Paylaş
Dünyada 1992’den beri, Türkiye’de ise Tüketiciler Birliği’nin önayak olmasıyla 2002’den beri gerçekleştiriliyor.
Tüketiciler Birliği’nin “uyanık tüketici” yaratmak konusunda desteklediği ve yürüttüğü işler sadece Turn Off TV ile sınırlı değil. Kasımda gerçekleşen “Buy Nothing Day/Satın Almama Günü’nü ve “Bu Reklam Bizi Bozar” gibi tüketici haklarına yönelik kampanyaları da hatırlatmadan geçmeyeyim.
Peki ne oluyor bu Televizyonu Kapa/Yaşamı Aç kampanyasında?
Takvimimiz sadece bir adet ama çok etkili bir etkinlikten oluşuyor: Bir hafta boyunca televizyonunuzu hiç açmıyorsunuz.
Önce biraz zorlanıyorsunuz ama sonra bir bakıyorsunuz o “havadisleri kaçıracağım” diye kıvranışınız kendini müthiş bir rahatlama duygusuna bırakmış...
Hiçbir şeyi kaçırmamakla birlikte kendinizi “bitkisel hayattan uyanmış” gibi hissedeceğinizin garantisini veriyorum.

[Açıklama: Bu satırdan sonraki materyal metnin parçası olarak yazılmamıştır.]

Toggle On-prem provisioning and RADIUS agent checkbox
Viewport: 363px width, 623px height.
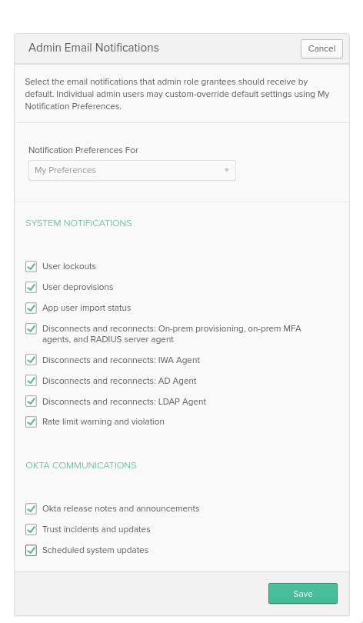point(31,328)
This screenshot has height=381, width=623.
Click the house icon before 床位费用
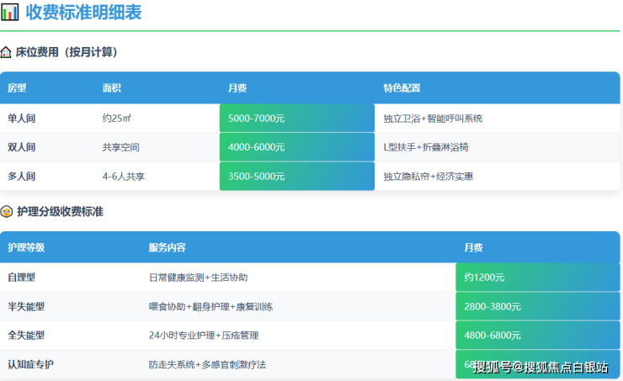point(6,52)
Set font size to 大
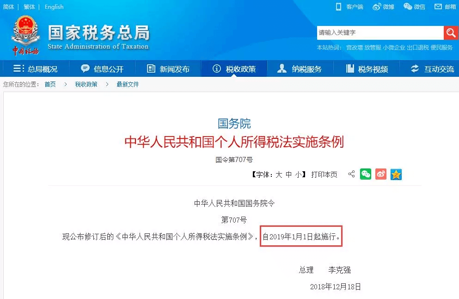459x299 pixels. (x=279, y=174)
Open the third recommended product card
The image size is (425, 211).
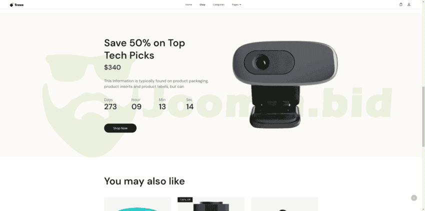285,204
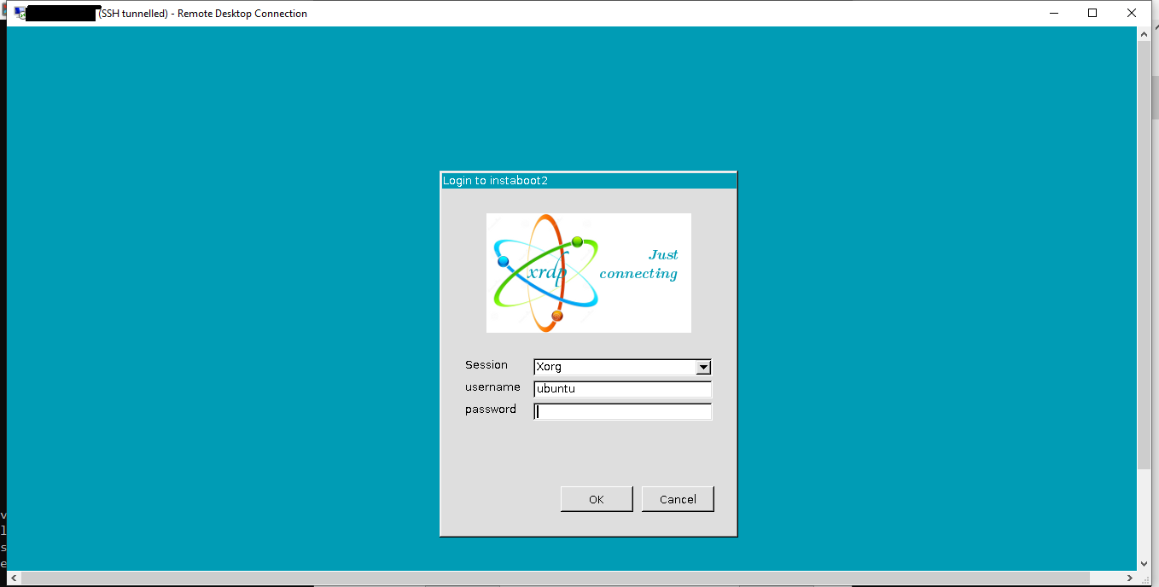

Elbette, bir alışkanlık, hatta bir dürtü halini almış televizyon karşısında vakit öldürmekten kurtulmak öyle kolay değil.
ınsan bir noktada kendini salonun ortasında elinde kumanda ile buluveriyor.

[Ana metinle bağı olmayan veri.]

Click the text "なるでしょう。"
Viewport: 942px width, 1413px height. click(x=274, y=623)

Eğer öyle bir yanlışa düşerseniz sana şunu öneriyorum sevgili televizyonkolik Habitus okuru: Akşam saatlerinde aç bir kanal, izle haberleri, değil televizyondan, hayattan soğu...
“Akşam haberleri” izlemeyeli 10 yıl oldu desem inanır mısınız?
O vıcık vıcıklığa tahammül edemiyorum, tiksiniyorum, tükeniyorum...
“Televizyonu hayatınızdan çıkarın” diyor değilim, ancak boş bulduğunuz her an kumandaya sarılmayınız, bunu beceremiyorsanız çocuğunuza sınırlama getirir gibi kendinize “tv izleme saatleri” koyunuz.
Bu işe de bu hafta televizyon izlemeyerek başlayınız...
Bu arada, kampanya nefis ancak bence büyük bir eksik var. Çöpe atılan vakit konusunda artık televizyonu destekleyen, hatta televizyondan çok daha fazla mesai harcatan internet, görmezden gelinmemeli.
Turn off TV/Turn on Life kampanyası 90’larda ilk başladığında internet henüz kimseyi sanal-sosyal ama gerçek hayatta asosyal varlıklara döndürmüş değildi.
Televizyon en büyük vakit öldürme makinesiydi, ancak şimdi iş başka.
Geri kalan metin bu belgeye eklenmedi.